- _What you need to do_: Find every line below with the string "Given" and pick it out.

- _Supplied information_:
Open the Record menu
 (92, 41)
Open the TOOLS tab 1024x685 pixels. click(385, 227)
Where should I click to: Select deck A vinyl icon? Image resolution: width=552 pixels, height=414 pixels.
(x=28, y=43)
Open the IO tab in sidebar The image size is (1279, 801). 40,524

...

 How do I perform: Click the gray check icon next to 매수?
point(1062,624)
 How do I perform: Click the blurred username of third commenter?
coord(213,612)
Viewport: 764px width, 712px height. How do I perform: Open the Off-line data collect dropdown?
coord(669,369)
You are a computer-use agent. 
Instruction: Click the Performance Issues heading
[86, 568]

---

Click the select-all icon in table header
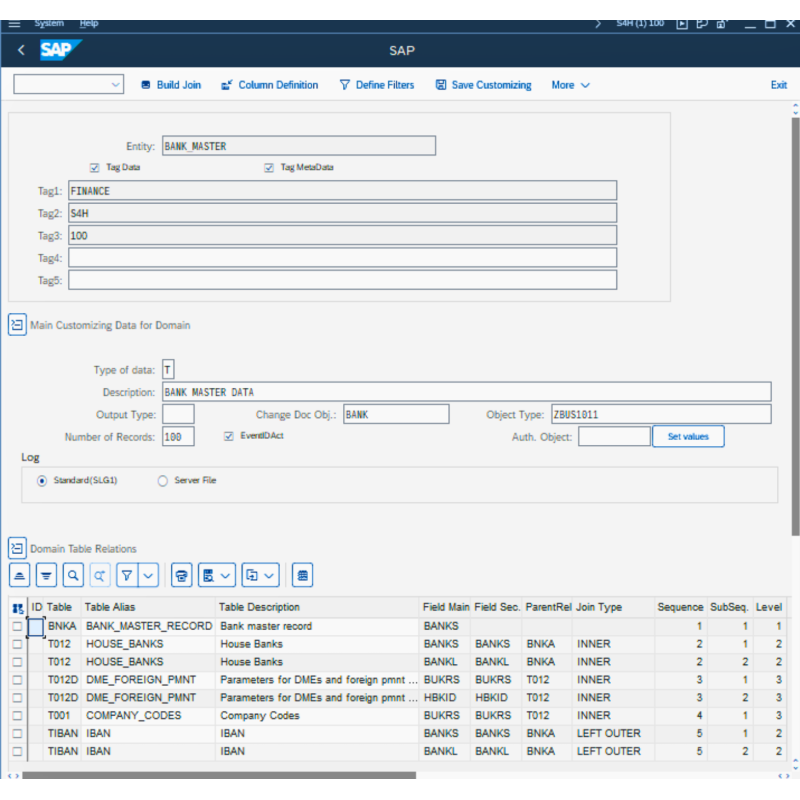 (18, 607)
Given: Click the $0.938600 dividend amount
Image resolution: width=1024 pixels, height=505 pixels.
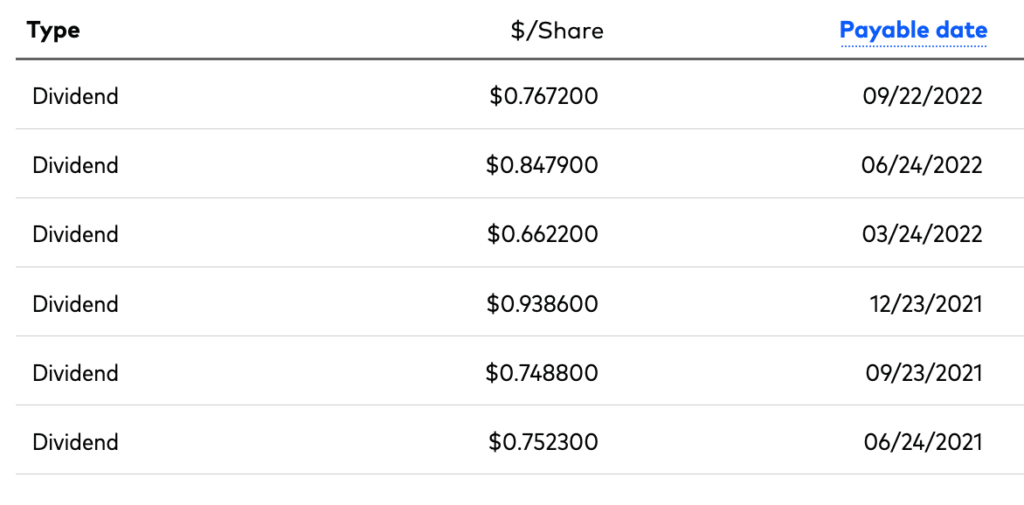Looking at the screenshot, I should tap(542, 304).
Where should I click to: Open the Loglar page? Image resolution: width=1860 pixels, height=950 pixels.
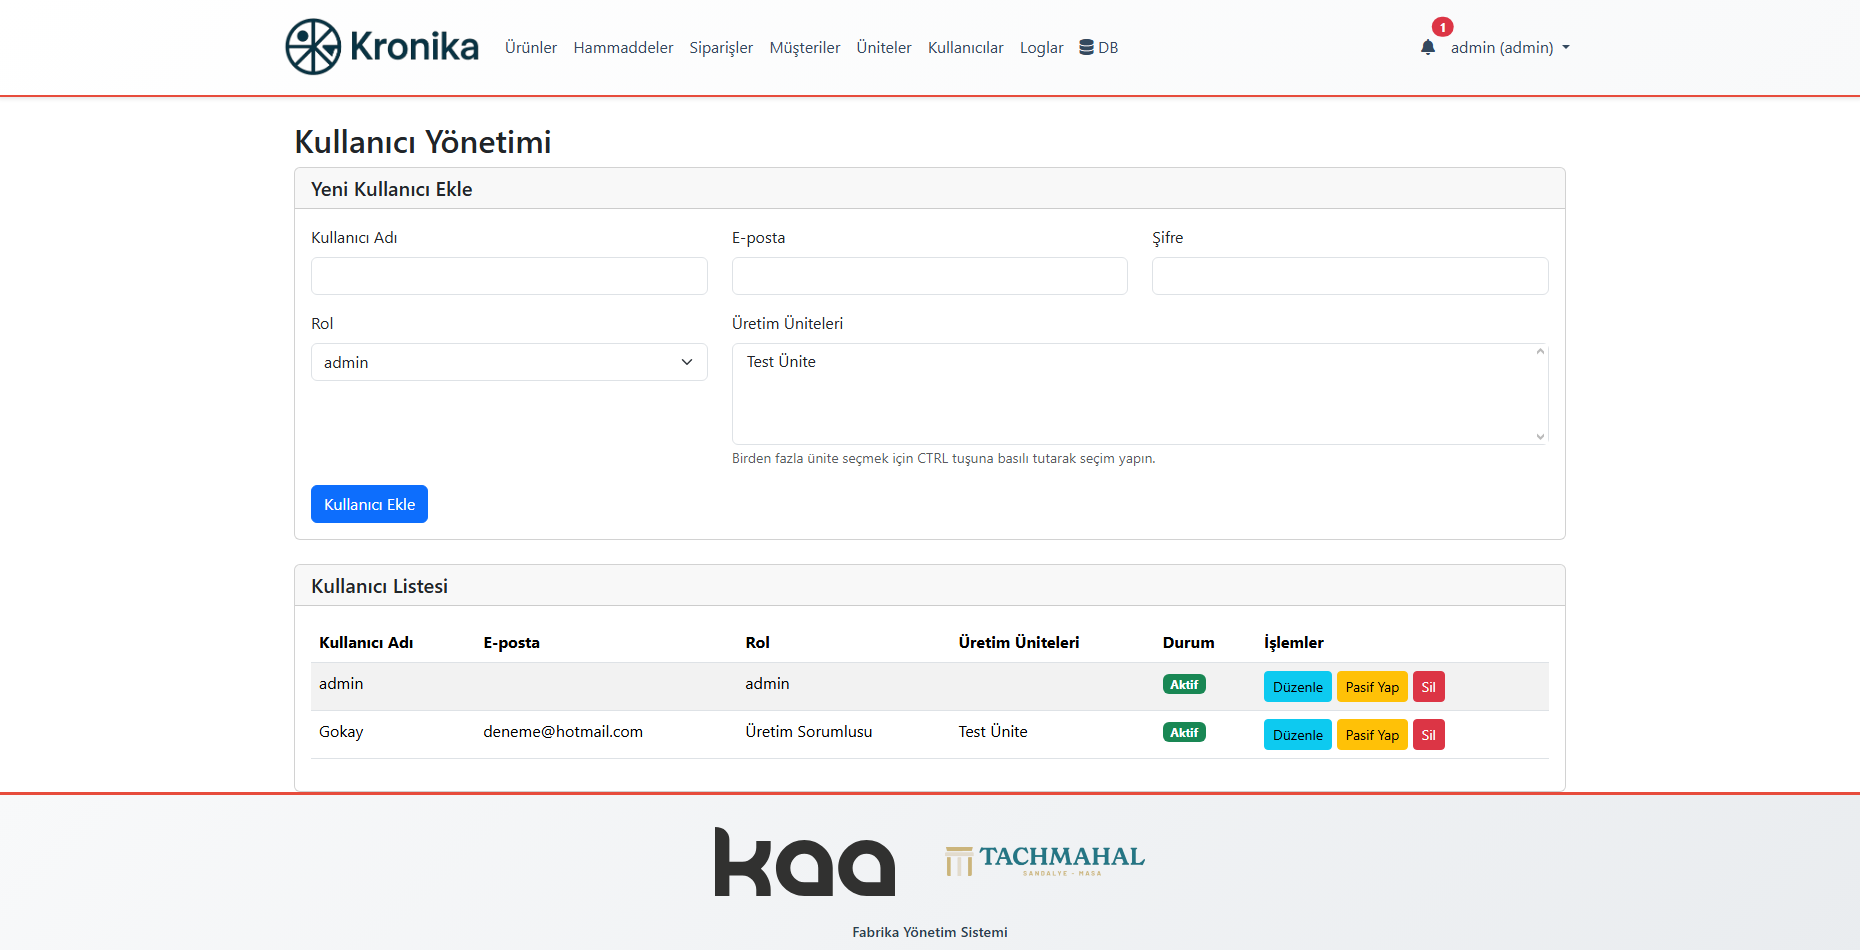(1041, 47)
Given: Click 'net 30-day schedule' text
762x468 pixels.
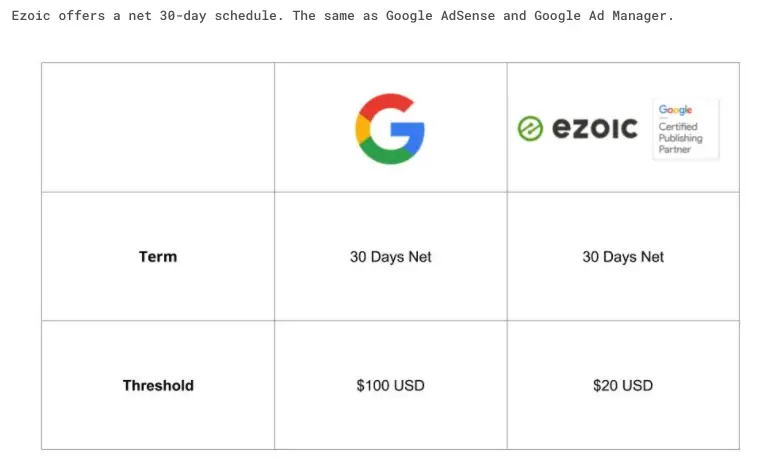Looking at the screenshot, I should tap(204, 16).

- _Written response_:
Given: Click the $0.938600 dividend amount
Given: Click 'net 30-day schedule' text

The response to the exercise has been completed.